D’un point de vue superficiel, en se fondant notamment sur le numéro médiatique de Carrère interrogé sur les estrades, l’on serait tenté de conclure à l’esbroufe et au cynisme exhibitionniste d’un fantoche de la République des lettres exploitant un « coup » fumant, comme lors de l'affaire de la fameuse nouvelle érotique publiée par Le Monde, qui devient ici l’un des pivots de sa relation avec la jeune Sophie.
Or s’il y a de la forfanterie ostentatoire chez le fils à maman jouant les tueurs-vampires, fût-ce jusqu’au ridicule trop facilement raillé naguère par Sollers, quelque chose de réellement sérieux, je crois, qui touche même au tragique, se joue dans ce livre jusqu’au-boutiste où l’on constate que l’effort de « tout dire », même s’il n’évente pas vraiment le secret (du grand-père, en l’occurrence, déclaré monstre sans qu’on en soit sûr du tout, et qui acquiert dans la foulée un véritable statut de personnage de roman), pousse chacun à se dévoiler sans qu’il soit pour autant question de voyeurisme gratuit ou mondain.

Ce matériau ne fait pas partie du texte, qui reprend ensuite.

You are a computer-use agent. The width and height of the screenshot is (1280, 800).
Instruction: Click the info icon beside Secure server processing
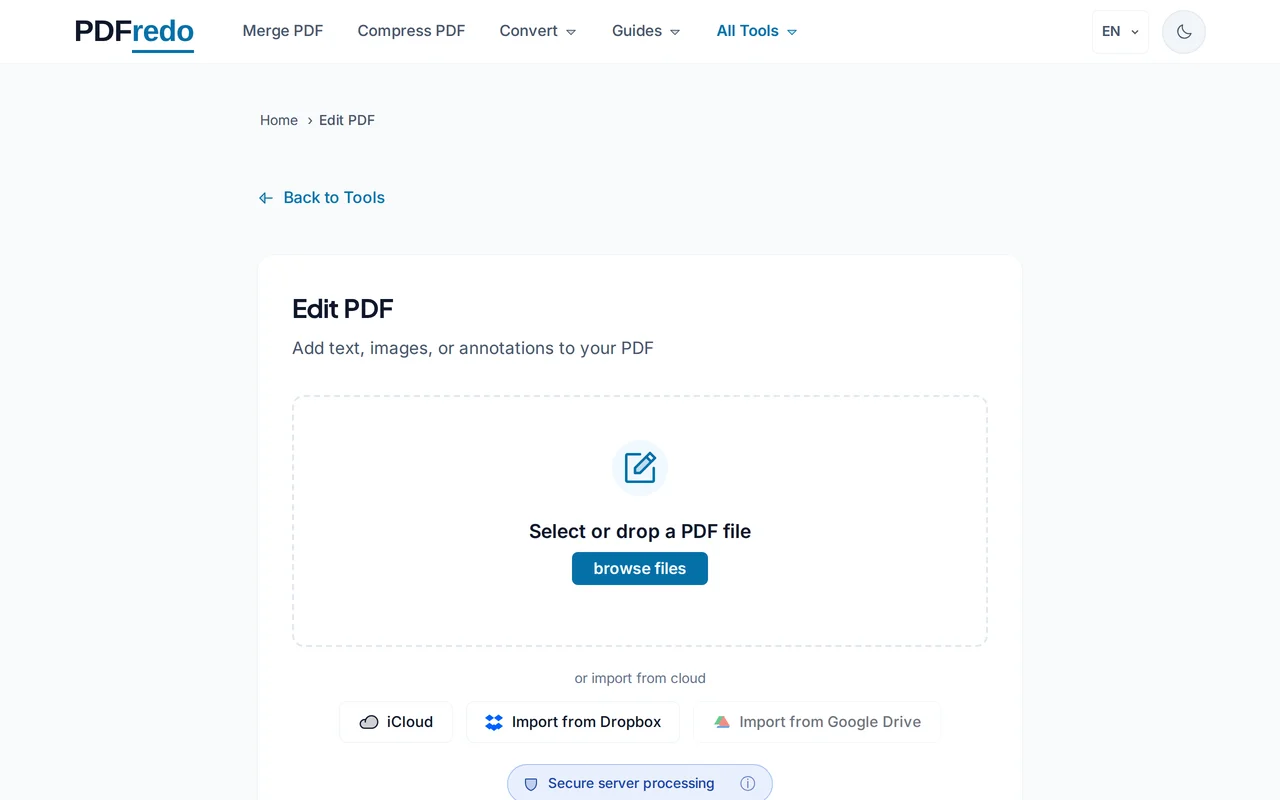[748, 783]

Qui est finalement cet Emmanuel Carrère qui parle de sa « bite » comme d’un personnage public ou évoque le visage de son amie Sophie comme une « chatte » visible de tous ? Ces termes d’époque, cette brutalité avec laquelle on expose sa digne mère, cette apparente muflerie ne laissent de masquer, pour qui lit attentivement, une frise de personnages bien plus fragiles et perdus qu’il n’y paraît, dont le roman détaille les tribulations, malgré la façade et la consigne, héroïquement tenue par Madame Mère, de ne rien montrer de sa souffrance et de faire comme si personne ne souffrait. La lettre que le fils adresse finalement à sa mère dépasse, à cet égard, tout effet littéraire et justifie peut-être les pires excès de l’écrivain : dire que nous souffrons est-il une telle honte, et dire que nous aimons ?

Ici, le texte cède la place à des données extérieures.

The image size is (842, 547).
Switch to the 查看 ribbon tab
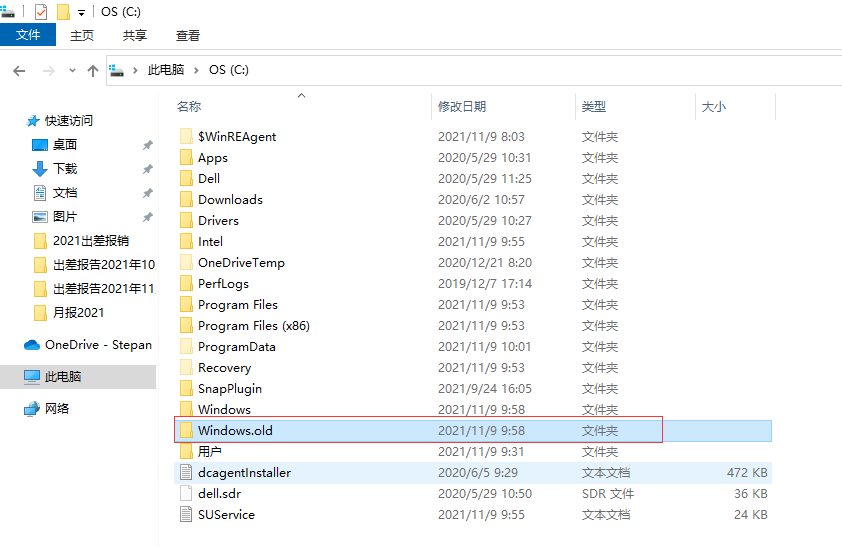187,35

Emmanuel Carrère. Un roman russe. P.O.L. 356p.
Commentaires
Brillante analyse. mais une question, une vraie question : le secret du père qui n'est jamais revenu alors que sa fille avait 15 ans, à qui appartient-il ? à la jeune adolescente de 15 ans, à cette femme qui rêve encore du retour de son père ou bien au petit-fils Emmanuel ? Peut-on traiter le secret de sa mère comme un "misérable petit secret" ? En bref, vos secrets appartiennent-ils aussi à vos enfants ? J'ai regardé ce matin l'émission de Frédéric Ferney consacrée, en partie à ce livre.
Je partage votre perplexité. Humainement, je trouve l'attitude de ce fils indéfendable, même sans connaître le détail des relations qu'il entretient avec sa mère. De surcroît, le secret révélé n'apprend rien à personne, sinon que le grand-père, cet homme tourmenté qui a tourmenté les siens, a pour rejeton un petit-fils tourmenté qui tourmente les siens. Mais Emmanuel est-il plus écrivain en violant le secret de sa mère, comme il le prétend ? Je n'en crois rien. On est là dans l'équivoque fondamental du personnage, qui caractérisait déjà son approche de l'abominable Romand, sans une once de compassion pour les victimes de ce dernier. Voilà: il y a des écrivains tueurs dans l'âme, et violeurs dans l'âme. Est-ce typiquement russe ? Je n'en crois rien non plus.